While extension methods are not directly required for supporting closures, the addition of a feature such as closures to the language puts pressure on the libraries, because with closures in the language it becomes far more desirable for the Collection type to include, say, a forEach() method. So Lambda expressions became the last straw that pushed us to revisit the flexibility of inheritance.
But the real push behind adding closures at this point is the trend towards multicore. Without closures, the collections classes can't easily offer internal iteration, so the for loop becomes the only way developers have to iterate through a collection. And the for loop is inherently serial. So the current state of language+libraries is driving developers towards serial idioms, which puts developers on a collision course with Amdahl's Law.
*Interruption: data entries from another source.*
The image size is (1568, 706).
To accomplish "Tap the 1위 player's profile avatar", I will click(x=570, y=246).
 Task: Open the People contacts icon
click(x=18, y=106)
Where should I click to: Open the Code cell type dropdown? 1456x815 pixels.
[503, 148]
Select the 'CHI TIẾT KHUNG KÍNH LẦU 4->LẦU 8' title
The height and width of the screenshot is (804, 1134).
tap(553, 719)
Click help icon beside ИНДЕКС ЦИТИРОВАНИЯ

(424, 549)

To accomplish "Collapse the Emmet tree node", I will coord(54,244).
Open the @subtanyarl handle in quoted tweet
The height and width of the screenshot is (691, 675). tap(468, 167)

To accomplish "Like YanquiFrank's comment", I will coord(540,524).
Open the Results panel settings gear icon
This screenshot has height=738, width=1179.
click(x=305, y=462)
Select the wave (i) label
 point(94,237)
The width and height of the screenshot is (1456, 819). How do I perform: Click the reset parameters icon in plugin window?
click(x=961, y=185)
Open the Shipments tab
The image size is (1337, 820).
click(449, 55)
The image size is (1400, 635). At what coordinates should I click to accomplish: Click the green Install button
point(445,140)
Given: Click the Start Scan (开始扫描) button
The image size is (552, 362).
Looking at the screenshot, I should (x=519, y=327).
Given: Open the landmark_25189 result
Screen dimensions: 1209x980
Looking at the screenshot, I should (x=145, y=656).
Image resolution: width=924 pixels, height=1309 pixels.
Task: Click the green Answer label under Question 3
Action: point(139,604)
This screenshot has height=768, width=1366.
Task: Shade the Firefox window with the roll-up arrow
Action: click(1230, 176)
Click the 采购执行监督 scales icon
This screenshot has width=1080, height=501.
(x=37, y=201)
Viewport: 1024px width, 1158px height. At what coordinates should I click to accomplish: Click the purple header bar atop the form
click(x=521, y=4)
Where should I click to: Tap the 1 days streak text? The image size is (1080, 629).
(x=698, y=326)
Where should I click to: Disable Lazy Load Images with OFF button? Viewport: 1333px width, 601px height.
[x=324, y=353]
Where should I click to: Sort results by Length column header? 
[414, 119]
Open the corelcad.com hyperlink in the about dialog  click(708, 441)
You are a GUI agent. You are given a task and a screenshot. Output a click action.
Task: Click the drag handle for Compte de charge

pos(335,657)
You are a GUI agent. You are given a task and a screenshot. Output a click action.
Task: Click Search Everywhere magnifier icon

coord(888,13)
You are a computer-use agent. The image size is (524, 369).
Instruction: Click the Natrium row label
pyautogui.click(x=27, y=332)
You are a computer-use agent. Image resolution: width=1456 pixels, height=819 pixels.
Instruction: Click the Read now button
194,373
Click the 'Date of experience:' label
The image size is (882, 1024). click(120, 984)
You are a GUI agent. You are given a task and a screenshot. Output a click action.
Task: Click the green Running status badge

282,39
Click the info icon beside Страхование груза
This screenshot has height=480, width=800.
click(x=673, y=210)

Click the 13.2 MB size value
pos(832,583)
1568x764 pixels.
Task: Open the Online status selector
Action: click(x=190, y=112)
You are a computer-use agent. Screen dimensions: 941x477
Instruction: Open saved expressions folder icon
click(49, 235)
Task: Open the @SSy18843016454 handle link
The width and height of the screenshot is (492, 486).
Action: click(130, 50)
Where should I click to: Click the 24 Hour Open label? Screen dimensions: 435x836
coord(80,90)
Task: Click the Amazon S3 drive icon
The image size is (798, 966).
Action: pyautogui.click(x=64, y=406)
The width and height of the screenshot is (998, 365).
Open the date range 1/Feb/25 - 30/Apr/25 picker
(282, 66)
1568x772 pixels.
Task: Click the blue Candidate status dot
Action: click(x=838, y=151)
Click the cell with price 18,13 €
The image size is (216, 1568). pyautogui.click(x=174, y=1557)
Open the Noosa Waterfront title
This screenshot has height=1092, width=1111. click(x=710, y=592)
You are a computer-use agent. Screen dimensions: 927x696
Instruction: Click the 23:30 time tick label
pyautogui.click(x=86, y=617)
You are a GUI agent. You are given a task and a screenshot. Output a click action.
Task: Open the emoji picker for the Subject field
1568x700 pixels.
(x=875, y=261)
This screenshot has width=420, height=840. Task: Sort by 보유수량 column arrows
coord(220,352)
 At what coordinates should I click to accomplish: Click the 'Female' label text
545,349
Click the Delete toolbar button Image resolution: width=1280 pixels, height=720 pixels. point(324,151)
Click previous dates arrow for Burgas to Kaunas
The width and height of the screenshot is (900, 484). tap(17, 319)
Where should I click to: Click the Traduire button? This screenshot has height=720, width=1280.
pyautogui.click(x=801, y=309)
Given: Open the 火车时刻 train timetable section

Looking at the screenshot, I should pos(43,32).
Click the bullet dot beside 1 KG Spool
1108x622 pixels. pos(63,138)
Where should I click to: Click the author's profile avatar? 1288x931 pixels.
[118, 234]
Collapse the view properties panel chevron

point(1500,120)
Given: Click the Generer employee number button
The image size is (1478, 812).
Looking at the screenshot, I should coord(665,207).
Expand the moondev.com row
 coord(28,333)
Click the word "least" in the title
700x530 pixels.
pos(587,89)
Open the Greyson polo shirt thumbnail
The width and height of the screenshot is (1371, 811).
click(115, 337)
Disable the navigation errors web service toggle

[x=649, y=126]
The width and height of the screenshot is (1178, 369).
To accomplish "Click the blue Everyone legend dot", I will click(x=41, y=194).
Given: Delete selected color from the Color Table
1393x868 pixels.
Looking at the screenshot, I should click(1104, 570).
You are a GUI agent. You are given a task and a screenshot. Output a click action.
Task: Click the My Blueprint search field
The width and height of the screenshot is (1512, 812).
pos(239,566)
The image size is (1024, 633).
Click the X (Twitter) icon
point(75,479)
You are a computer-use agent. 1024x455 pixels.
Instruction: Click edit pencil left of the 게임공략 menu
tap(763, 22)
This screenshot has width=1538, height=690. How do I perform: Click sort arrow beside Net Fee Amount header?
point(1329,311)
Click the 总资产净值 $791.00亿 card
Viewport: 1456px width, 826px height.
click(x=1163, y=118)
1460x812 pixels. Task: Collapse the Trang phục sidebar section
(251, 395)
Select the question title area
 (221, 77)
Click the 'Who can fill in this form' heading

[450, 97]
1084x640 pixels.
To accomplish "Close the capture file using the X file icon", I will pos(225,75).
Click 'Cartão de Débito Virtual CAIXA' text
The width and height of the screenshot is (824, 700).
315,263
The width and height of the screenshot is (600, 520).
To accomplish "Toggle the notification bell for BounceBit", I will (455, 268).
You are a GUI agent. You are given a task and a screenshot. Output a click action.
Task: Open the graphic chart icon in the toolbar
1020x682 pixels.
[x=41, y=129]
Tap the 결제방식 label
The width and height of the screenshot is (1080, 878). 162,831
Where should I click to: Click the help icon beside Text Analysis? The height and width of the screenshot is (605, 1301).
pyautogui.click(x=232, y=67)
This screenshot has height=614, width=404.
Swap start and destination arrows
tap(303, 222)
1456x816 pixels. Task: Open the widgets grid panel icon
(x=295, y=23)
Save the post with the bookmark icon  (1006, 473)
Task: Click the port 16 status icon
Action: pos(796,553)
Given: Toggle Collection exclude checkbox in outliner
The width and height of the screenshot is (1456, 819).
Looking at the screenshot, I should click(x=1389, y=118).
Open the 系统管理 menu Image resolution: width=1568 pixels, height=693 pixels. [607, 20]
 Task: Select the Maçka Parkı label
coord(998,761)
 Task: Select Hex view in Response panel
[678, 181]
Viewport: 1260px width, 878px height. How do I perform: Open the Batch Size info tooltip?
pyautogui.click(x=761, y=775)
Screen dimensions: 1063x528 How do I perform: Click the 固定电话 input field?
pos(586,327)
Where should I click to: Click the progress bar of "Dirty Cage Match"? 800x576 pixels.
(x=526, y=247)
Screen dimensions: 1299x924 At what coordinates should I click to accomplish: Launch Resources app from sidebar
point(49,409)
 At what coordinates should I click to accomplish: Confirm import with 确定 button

Q: How can developers contribute to the project?
A: All our development is taking place in the open. Project Lambda and Project Coin are both hosted at OpenJDK, and the mailing lists are open to the public. We've gotten lots of feedback from the community already.
The JVM Language Summit
Q: You helped host the JVM Language Summit, which was held on July 26-28 of 2010. How would you assess the state of the art of language design and implementation on the JVM, and the present and future capabilities of the JVM itself?
A: The JVM Language Summit has been a fantastic success. For the last three years running, we've had an amazing collaboration between VM developers (with architect-level representation from all three major commercial VMs) and language designers and implementers. Much of the discussion has fed directly into the JSR-292 process. The JVM has always been a good platform for implementing languages, but there have always been pain points because the JVM has a small number of aspects that are Java-specific, though fewer than you might think. But through the collaboration with language developers, we've been able to reduce the size and impact of these areas of mismatch. If I were building a new language today, there's no way I would consider writing a native compiler -- I'd much rather target the JVM, and get portability, garbage collection, high-quality compilation, concurrency control, tools, serviceability, and lots of other features for free.